EXERCISE INSTRUCTIONS
From the first line to the last, return the data exactly as written.

Collected data:
┄┄┄┄┄┄┄┄┄┄┄┄┄┄┄┄┄┄┄┄

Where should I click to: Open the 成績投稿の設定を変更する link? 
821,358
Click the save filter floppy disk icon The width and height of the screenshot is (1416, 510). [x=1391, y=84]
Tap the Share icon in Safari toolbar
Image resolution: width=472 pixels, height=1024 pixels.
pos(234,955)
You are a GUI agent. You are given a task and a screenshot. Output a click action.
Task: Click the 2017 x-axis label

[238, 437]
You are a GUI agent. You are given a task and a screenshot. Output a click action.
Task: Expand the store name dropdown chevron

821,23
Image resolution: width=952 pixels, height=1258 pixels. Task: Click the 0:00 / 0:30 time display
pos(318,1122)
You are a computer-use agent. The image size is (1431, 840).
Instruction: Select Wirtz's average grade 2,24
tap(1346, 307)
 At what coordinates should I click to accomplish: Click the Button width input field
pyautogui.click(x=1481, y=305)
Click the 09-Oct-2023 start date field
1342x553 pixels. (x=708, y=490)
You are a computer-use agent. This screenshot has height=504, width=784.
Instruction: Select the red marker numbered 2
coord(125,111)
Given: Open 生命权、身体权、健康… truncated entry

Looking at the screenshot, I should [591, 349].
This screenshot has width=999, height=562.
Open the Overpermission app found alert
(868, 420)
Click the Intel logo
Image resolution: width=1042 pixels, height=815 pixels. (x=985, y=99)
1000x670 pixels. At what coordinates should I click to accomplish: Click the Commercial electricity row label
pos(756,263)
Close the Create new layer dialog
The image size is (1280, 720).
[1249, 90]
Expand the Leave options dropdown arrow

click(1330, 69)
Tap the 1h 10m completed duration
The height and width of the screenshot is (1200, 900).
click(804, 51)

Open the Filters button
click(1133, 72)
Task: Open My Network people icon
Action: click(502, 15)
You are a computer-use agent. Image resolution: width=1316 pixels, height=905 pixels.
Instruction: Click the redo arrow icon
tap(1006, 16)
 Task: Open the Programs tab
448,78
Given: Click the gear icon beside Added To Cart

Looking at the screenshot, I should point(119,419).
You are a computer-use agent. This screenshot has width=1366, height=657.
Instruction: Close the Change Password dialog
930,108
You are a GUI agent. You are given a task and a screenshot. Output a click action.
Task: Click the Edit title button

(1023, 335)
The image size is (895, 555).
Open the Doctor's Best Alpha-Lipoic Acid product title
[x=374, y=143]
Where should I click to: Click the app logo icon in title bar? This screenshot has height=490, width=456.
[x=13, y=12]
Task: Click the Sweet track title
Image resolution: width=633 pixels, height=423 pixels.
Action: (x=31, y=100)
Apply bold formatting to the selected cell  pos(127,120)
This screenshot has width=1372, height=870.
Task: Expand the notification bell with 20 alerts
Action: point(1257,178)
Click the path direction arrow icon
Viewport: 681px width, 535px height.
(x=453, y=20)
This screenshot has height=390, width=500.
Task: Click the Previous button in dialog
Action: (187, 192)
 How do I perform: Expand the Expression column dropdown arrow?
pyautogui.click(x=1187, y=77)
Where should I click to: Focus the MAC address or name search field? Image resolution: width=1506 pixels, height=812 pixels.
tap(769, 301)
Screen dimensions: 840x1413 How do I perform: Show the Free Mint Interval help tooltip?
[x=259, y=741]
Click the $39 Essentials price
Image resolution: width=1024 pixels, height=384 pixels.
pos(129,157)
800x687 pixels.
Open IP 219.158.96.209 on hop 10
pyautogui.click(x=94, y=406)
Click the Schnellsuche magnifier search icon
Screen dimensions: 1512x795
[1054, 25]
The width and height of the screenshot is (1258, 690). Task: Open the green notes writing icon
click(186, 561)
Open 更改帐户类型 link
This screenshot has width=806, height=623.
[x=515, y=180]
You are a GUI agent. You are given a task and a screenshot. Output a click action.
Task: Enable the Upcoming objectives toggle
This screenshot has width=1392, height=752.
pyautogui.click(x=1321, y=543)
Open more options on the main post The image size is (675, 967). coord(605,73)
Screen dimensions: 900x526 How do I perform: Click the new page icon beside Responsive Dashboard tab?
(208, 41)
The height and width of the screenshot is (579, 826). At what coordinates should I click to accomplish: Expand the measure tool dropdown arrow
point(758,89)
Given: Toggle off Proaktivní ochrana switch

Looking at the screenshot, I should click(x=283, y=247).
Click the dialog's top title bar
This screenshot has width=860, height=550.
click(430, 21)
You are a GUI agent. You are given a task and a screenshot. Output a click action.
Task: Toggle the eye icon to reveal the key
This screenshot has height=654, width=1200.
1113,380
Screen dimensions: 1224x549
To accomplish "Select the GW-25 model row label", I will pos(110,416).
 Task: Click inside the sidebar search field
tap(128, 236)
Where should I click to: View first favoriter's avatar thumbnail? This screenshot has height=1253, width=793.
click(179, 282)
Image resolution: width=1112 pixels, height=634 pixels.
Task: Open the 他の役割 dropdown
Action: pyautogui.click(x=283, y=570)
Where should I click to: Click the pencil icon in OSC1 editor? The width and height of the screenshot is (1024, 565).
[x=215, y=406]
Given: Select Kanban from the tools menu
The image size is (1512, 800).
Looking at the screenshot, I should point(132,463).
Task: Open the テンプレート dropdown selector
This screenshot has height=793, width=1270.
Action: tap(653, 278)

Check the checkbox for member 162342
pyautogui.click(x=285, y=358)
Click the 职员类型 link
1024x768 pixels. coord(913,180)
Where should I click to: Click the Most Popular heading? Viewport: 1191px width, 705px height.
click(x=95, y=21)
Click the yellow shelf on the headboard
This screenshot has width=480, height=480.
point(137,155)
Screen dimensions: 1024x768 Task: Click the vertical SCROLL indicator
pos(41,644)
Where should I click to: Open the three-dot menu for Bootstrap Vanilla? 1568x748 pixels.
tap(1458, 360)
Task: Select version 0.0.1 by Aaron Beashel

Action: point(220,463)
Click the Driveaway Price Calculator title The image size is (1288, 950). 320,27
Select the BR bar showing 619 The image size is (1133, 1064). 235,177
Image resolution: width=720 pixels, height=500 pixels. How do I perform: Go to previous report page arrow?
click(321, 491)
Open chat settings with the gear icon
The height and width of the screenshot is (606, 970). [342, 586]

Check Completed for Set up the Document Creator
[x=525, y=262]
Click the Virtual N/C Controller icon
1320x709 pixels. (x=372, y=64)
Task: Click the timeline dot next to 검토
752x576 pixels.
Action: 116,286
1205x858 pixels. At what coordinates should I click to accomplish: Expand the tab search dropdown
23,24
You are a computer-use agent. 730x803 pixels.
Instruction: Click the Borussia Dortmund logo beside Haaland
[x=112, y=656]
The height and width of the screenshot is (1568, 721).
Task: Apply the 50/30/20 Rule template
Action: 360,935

┄┄┄┄┄┄┄┄┄┄┄┄┄┄┄┄┄┄┄┄

EXPECTED OUTPUT
Where should I click to: Open the 成績投稿の設定を変更する link? 
821,358
Click the save filter floppy disk icon The width and height of the screenshot is (1416, 510). [x=1391, y=84]
Tap the Share icon in Safari toolbar
Image resolution: width=472 pixels, height=1024 pixels.
pos(234,955)
You are a GUI agent. You are given a task and a screenshot. Output a click action.
Task: Click the 2017 x-axis label

[238, 437]
You are a GUI agent. You are given a task and a screenshot. Output a click action.
Task: Expand the store name dropdown chevron

821,23
Image resolution: width=952 pixels, height=1258 pixels. Task: Click the 0:00 / 0:30 time display
pos(318,1122)
You are a computer-use agent. The image size is (1431, 840).
Instruction: Select Wirtz's average grade 2,24
tap(1346, 307)
 At what coordinates should I click to accomplish: Click the Button width input field
pyautogui.click(x=1481, y=305)
Click the 09-Oct-2023 start date field
1342x553 pixels. (x=708, y=490)
You are a computer-use agent. This screenshot has height=504, width=784.
Instruction: Select the red marker numbered 2
coord(125,111)
Given: Open 生命权、身体权、健康… truncated entry

Looking at the screenshot, I should [591, 349].
This screenshot has width=999, height=562.
Open the Overpermission app found alert
(868, 420)
Click the Intel logo
Image resolution: width=1042 pixels, height=815 pixels. (x=985, y=99)
1000x670 pixels. At what coordinates should I click to accomplish: Click the Commercial electricity row label
pos(756,263)
Close the Create new layer dialog
The image size is (1280, 720).
[1249, 90]
Expand the Leave options dropdown arrow

click(1330, 69)
Tap the 1h 10m completed duration
The height and width of the screenshot is (1200, 900).
click(804, 51)

Open the Filters button
click(1133, 72)
Task: Open My Network people icon
Action: click(502, 15)
You are a computer-use agent. Image resolution: width=1316 pixels, height=905 pixels.
Instruction: Click the redo arrow icon
tap(1006, 16)
 Task: Open the Programs tab
448,78
Given: Click the gear icon beside Added To Cart

Looking at the screenshot, I should point(119,419).
You are a computer-use agent. This screenshot has width=1366, height=657.
Instruction: Close the Change Password dialog
930,108
You are a GUI agent. You are given a task and a screenshot. Output a click action.
Task: Click the Edit title button

(1023, 335)
The image size is (895, 555).
Open the Doctor's Best Alpha-Lipoic Acid product title
[x=374, y=143]
Where should I click to: Click the app logo icon in title bar? This screenshot has height=490, width=456.
[x=13, y=12]
Task: Click the Sweet track title
Image resolution: width=633 pixels, height=423 pixels.
Action: (x=31, y=100)
Apply bold formatting to the selected cell  pos(127,120)
This screenshot has width=1372, height=870.
Task: Expand the notification bell with 20 alerts
Action: point(1257,178)
Click the path direction arrow icon
Viewport: 681px width, 535px height.
(x=453, y=20)
This screenshot has height=390, width=500.
Task: Click the Previous button in dialog
Action: (187, 192)
 How do I perform: Expand the Expression column dropdown arrow?
pyautogui.click(x=1187, y=77)
Where should I click to: Focus the MAC address or name search field? Image resolution: width=1506 pixels, height=812 pixels.
tap(769, 301)
Screen dimensions: 840x1413 How do I perform: Show the Free Mint Interval help tooltip?
[x=259, y=741]
Click the $39 Essentials price
Image resolution: width=1024 pixels, height=384 pixels.
pos(129,157)
800x687 pixels.
Open IP 219.158.96.209 on hop 10
pyautogui.click(x=94, y=406)
Click the Schnellsuche magnifier search icon
Screen dimensions: 1512x795
[1054, 25]
The width and height of the screenshot is (1258, 690). Task: Open the green notes writing icon
click(186, 561)
Open 更改帐户类型 link
This screenshot has width=806, height=623.
[x=515, y=180]
You are a GUI agent. You are given a task and a screenshot. Output a click action.
Task: Enable the Upcoming objectives toggle
This screenshot has width=1392, height=752.
pyautogui.click(x=1321, y=543)
Open more options on the main post The image size is (675, 967). coord(605,73)
Screen dimensions: 900x526 How do I perform: Click the new page icon beside Responsive Dashboard tab?
(208, 41)
The height and width of the screenshot is (579, 826). At what coordinates should I click to accomplish: Expand the measure tool dropdown arrow
point(758,89)
Given: Toggle off Proaktivní ochrana switch

Looking at the screenshot, I should click(x=283, y=247).
Click the dialog's top title bar
This screenshot has width=860, height=550.
click(430, 21)
You are a GUI agent. You are given a task and a screenshot. Output a click action.
Task: Toggle the eye icon to reveal the key
This screenshot has height=654, width=1200.
1113,380
Screen dimensions: 1224x549
To accomplish "Select the GW-25 model row label", I will pos(110,416).
 Task: Click inside the sidebar search field
tap(128, 236)
Where should I click to: View first favoriter's avatar thumbnail? This screenshot has height=1253, width=793.
click(179, 282)
Image resolution: width=1112 pixels, height=634 pixels.
Task: Open the 他の役割 dropdown
Action: pyautogui.click(x=283, y=570)
Where should I click to: Click the pencil icon in OSC1 editor? The width and height of the screenshot is (1024, 565).
[x=215, y=406]
Given: Select Kanban from the tools menu
The image size is (1512, 800).
Looking at the screenshot, I should point(132,463).
Task: Open the テンプレート dropdown selector
This screenshot has height=793, width=1270.
Action: tap(653, 278)

Check the checkbox for member 162342
pyautogui.click(x=285, y=358)
Click the 职员类型 link
1024x768 pixels. coord(913,180)
Where should I click to: Click the Most Popular heading? Viewport: 1191px width, 705px height.
click(x=95, y=21)
Click the yellow shelf on the headboard
This screenshot has width=480, height=480.
point(137,155)
Screen dimensions: 1024x768 Task: Click the vertical SCROLL indicator
pos(41,644)
Where should I click to: Open the three-dot menu for Bootstrap Vanilla? 1568x748 pixels.
tap(1458, 360)
Task: Select version 0.0.1 by Aaron Beashel

Action: point(220,463)
Click the Driveaway Price Calculator title The image size is (1288, 950). 320,27
Select the BR bar showing 619 The image size is (1133, 1064). 235,177
Image resolution: width=720 pixels, height=500 pixels. How do I perform: Go to previous report page arrow?
click(321, 491)
Open chat settings with the gear icon
The height and width of the screenshot is (606, 970). [342, 586]

Check Completed for Set up the Document Creator
[x=525, y=262]
Click the Virtual N/C Controller icon
1320x709 pixels. (x=372, y=64)
Task: Click the timeline dot next to 검토
752x576 pixels.
Action: 116,286
1205x858 pixels. At what coordinates should I click to accomplish: Expand the tab search dropdown
23,24
You are a computer-use agent. 730x803 pixels.
Instruction: Click the Borussia Dortmund logo beside Haaland
[x=112, y=656]
The height and width of the screenshot is (1568, 721).
Task: Apply the 50/30/20 Rule template
Action: 360,935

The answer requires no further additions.